One Direction performed the song on three of their major concert tours: Up All Night Tour (2011–12), Take Me Home Tour (2013) & Where We Are Tour (2014). Idolator editor Mike Wass felt the vocal ensemble performed a "rousing rendition" of the song at Sydney's Hordern Pavilion and noted, "Louis [Tomlinson] described it as his favourite song on Up All Night and he's not alone in that opinion if the swooning girls in the audience are any indication". Herald Sun writer Cameron Adams opined that the performance of "Moments" at Melbourne's Hisense Arena showcased the group's "strong pop voices". Erica Futterman for Rolling Stone assessed that the performance of the track at New York City's Beacon Theatre was the most tender moment of the show. Jane Stevenson of Canoe.ca listed the performance of the number at Toronto's Molson Canadian Amphitheatre among the show's highlights.
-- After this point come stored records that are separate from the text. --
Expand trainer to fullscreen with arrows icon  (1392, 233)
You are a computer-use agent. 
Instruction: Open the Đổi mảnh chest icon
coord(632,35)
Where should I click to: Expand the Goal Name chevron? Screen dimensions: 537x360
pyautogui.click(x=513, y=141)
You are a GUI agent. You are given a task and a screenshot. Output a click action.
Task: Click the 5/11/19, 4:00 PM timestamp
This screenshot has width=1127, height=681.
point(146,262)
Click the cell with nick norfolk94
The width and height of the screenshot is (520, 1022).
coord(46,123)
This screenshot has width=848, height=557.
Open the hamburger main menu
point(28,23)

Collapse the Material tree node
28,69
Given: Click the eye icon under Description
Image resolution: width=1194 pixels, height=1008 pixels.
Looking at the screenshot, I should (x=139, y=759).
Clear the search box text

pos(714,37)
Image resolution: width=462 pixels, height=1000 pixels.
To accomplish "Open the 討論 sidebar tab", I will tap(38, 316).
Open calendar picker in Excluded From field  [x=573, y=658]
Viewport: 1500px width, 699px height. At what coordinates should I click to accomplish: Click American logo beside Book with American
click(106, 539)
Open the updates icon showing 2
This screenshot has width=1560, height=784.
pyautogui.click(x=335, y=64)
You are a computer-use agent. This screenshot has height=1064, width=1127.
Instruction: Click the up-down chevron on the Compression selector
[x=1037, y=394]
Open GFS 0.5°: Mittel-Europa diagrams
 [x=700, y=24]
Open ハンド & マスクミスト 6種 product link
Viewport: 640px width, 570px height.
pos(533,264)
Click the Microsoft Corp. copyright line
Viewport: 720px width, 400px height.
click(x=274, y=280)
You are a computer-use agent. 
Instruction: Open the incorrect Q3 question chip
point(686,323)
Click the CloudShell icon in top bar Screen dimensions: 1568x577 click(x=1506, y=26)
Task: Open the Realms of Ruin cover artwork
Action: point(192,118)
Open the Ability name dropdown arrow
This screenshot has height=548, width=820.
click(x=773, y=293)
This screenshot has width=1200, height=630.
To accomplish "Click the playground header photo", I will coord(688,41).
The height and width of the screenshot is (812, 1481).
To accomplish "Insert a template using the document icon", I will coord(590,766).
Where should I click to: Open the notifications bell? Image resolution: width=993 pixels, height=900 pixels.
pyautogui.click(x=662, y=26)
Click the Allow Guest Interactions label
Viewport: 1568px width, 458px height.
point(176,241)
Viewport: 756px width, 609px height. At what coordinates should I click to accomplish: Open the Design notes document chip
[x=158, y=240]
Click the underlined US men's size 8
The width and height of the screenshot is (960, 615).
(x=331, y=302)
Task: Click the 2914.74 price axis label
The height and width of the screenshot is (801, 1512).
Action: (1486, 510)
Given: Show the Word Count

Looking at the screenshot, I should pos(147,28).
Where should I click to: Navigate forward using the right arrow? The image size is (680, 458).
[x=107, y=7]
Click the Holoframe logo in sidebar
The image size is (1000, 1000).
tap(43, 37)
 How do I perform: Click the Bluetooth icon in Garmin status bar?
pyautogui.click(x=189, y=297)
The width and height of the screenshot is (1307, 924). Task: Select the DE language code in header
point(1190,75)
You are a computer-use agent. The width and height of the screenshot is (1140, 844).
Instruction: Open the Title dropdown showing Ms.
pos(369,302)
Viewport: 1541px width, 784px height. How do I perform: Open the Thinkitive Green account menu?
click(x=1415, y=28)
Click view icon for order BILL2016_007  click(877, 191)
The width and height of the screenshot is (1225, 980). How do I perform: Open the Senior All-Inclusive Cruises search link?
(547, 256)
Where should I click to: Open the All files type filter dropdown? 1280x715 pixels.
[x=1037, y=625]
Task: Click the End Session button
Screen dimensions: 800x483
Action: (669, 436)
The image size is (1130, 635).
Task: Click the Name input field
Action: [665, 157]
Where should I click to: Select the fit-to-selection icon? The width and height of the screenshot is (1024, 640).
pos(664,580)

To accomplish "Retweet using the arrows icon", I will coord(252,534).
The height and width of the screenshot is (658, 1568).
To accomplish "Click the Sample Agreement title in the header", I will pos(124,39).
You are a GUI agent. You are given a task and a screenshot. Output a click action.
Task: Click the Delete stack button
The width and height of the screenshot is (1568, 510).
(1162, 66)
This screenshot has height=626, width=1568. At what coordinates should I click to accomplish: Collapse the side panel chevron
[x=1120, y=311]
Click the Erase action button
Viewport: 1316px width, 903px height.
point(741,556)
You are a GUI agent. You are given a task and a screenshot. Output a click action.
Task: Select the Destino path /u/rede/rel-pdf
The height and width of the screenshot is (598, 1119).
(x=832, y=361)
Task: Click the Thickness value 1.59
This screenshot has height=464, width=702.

The song was later included on the DVD release, Up All Night: The Live Tour.

==Charts==

| Chart (2011–12) | Peak position |
|---|---|
| Australia (ARIA) | 60 |
| Canadian Hot 100 (Billboard) | 87 |
| UK Singles Chart (OCC) | 118 |

==Certifications==

| Region | Certification | Certified units/sales |
| Australia (ARIA) | Gold | 35,000^{‡} |
| Mexico (AMPROFON) | Gold | 30,000^{‡} |
^{‡} Sales+streaming figures based on certification alone.